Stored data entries
=======
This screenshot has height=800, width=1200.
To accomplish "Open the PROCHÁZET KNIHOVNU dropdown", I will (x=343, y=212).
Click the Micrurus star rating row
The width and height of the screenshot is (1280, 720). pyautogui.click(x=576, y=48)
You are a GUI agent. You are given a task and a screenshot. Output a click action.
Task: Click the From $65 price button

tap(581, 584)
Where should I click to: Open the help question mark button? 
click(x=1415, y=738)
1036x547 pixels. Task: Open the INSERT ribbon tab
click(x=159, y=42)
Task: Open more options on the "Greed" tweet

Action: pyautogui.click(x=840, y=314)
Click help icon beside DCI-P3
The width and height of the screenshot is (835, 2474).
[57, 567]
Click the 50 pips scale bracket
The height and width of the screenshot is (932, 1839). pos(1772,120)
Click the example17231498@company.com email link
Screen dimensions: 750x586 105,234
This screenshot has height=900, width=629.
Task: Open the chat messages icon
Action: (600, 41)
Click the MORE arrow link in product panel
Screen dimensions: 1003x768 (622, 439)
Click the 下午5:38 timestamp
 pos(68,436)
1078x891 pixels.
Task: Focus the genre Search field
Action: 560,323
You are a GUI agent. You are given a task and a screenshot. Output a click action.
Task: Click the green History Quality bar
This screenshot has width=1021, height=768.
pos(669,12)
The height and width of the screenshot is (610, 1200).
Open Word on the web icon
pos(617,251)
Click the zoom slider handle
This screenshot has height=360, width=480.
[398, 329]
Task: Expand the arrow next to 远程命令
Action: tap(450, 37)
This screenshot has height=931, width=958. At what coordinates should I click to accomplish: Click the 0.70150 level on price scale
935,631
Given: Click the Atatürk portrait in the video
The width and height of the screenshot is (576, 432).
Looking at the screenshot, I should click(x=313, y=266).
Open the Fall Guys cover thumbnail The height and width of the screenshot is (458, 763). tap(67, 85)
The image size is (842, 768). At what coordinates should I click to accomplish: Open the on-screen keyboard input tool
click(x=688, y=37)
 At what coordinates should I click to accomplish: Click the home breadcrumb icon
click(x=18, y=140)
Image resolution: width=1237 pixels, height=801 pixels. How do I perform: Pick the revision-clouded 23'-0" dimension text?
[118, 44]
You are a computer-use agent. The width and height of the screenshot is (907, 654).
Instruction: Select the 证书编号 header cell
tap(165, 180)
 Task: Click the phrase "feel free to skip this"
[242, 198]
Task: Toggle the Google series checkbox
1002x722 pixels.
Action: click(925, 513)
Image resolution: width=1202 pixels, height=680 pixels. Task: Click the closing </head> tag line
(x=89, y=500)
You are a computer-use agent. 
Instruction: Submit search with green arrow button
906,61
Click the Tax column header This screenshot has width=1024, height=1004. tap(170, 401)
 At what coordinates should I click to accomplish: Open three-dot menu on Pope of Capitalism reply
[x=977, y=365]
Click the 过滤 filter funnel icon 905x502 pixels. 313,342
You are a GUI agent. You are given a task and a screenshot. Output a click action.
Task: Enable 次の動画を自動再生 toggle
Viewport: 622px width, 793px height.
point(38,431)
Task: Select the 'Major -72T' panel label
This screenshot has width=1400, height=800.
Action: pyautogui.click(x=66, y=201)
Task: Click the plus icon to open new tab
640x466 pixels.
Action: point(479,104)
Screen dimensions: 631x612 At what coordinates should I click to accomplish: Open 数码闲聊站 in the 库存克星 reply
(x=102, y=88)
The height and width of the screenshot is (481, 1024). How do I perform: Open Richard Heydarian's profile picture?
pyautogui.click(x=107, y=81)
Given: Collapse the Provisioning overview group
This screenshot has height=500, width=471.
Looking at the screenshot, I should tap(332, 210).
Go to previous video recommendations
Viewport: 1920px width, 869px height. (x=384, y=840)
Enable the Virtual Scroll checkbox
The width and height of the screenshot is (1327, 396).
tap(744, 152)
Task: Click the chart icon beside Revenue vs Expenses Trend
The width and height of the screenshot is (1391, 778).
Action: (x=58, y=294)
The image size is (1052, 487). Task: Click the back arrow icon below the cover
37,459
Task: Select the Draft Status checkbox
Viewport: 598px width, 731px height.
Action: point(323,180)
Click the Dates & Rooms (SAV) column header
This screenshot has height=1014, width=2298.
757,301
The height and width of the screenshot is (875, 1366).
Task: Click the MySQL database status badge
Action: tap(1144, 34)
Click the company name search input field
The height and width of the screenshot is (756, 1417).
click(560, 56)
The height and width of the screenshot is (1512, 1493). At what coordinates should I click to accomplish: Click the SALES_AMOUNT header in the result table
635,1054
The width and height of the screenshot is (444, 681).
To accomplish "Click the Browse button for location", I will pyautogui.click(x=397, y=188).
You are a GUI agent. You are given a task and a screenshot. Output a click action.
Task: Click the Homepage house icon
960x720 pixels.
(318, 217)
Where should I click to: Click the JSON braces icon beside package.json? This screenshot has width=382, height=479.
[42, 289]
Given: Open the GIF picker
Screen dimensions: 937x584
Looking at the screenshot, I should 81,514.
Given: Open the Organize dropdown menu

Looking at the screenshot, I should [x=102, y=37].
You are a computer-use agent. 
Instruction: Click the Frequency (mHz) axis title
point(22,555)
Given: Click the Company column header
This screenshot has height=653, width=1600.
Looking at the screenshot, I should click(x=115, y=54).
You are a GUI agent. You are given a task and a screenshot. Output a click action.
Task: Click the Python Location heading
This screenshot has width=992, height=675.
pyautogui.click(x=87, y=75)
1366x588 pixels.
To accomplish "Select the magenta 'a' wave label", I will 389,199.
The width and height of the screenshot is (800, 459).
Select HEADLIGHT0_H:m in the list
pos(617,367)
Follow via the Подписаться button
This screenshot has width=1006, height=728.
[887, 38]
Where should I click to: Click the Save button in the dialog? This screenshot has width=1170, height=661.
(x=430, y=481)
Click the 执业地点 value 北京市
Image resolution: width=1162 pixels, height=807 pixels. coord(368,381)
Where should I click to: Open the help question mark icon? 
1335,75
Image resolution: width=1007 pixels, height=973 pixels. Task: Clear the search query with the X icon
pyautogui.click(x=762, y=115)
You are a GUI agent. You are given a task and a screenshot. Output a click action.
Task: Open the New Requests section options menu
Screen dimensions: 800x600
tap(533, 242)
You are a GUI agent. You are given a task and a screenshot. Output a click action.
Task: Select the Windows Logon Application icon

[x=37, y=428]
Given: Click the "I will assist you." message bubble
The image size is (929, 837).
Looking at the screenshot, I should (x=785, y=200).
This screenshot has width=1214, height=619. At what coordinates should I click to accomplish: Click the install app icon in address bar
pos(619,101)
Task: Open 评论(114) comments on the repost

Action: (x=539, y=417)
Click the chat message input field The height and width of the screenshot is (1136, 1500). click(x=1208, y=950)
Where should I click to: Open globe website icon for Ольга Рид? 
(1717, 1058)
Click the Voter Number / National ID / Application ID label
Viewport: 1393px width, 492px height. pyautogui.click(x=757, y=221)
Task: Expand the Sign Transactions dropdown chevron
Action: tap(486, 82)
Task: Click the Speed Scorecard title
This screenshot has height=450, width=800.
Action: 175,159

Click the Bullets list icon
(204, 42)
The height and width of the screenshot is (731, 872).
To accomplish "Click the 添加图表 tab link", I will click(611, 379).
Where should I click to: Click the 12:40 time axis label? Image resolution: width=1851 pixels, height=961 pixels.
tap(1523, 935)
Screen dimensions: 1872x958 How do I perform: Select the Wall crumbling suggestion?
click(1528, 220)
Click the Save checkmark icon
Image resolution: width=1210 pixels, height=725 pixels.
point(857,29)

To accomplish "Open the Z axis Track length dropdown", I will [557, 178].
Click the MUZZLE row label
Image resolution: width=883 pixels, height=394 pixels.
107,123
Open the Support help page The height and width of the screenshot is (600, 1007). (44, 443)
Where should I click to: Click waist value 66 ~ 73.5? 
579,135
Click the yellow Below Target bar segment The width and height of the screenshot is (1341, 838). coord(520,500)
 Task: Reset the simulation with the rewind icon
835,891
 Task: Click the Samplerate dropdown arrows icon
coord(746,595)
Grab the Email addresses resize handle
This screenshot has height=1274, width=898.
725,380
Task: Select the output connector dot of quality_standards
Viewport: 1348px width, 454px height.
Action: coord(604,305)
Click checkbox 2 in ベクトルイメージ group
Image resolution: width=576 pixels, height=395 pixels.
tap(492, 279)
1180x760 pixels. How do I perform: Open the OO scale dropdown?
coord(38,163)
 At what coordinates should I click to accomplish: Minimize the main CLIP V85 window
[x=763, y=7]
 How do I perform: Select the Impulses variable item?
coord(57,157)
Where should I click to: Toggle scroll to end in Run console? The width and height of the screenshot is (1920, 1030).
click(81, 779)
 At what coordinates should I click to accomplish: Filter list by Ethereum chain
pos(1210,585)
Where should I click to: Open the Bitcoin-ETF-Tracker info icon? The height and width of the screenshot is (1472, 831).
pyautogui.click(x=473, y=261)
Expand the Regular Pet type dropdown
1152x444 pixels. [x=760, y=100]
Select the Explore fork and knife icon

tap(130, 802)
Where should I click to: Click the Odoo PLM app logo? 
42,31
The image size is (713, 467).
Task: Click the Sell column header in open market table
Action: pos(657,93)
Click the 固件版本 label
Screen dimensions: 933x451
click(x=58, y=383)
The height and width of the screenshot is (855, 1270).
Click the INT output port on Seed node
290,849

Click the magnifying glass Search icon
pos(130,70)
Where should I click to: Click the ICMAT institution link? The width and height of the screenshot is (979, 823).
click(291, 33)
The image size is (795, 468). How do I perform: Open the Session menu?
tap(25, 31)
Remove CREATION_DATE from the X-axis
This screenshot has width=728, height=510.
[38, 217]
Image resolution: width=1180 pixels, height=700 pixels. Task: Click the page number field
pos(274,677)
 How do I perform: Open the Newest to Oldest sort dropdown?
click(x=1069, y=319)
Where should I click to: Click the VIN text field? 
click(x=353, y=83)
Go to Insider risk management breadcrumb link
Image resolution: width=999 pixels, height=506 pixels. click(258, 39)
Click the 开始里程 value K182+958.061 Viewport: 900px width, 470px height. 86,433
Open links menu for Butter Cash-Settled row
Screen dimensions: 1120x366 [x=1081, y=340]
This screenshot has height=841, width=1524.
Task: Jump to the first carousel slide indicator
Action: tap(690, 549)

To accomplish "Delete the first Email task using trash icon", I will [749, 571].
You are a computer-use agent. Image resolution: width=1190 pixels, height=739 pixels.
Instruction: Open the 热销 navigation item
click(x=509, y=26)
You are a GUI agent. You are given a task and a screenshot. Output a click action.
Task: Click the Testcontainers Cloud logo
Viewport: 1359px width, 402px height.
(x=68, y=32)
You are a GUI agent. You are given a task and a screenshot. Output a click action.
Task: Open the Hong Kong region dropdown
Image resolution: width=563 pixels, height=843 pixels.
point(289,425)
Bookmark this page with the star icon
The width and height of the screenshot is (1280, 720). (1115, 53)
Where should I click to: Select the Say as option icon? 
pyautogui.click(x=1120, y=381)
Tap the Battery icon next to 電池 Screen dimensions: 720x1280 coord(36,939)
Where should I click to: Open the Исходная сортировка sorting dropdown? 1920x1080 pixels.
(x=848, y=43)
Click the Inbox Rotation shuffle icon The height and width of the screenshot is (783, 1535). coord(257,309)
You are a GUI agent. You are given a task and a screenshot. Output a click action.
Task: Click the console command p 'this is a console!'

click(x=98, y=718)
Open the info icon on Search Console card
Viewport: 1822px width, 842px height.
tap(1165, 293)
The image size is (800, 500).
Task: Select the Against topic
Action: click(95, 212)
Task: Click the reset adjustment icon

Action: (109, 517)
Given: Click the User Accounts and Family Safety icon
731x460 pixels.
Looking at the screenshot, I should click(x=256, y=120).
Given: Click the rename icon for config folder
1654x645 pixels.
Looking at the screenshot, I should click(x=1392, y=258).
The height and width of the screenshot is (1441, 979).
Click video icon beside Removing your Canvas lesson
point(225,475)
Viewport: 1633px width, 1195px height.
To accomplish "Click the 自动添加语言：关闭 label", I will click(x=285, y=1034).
=======
Work to be completed -
Identify every line above that includes the word "computer", and show those lines.

Expected output -
You are a computer-use agent. The width and height of the screenshot is (907, 654).
You are a computer-use agent. 
You are a computer-use agent. 
You are a computer-use agent. Image resolution: width=1190 pixels, height=739 pixels.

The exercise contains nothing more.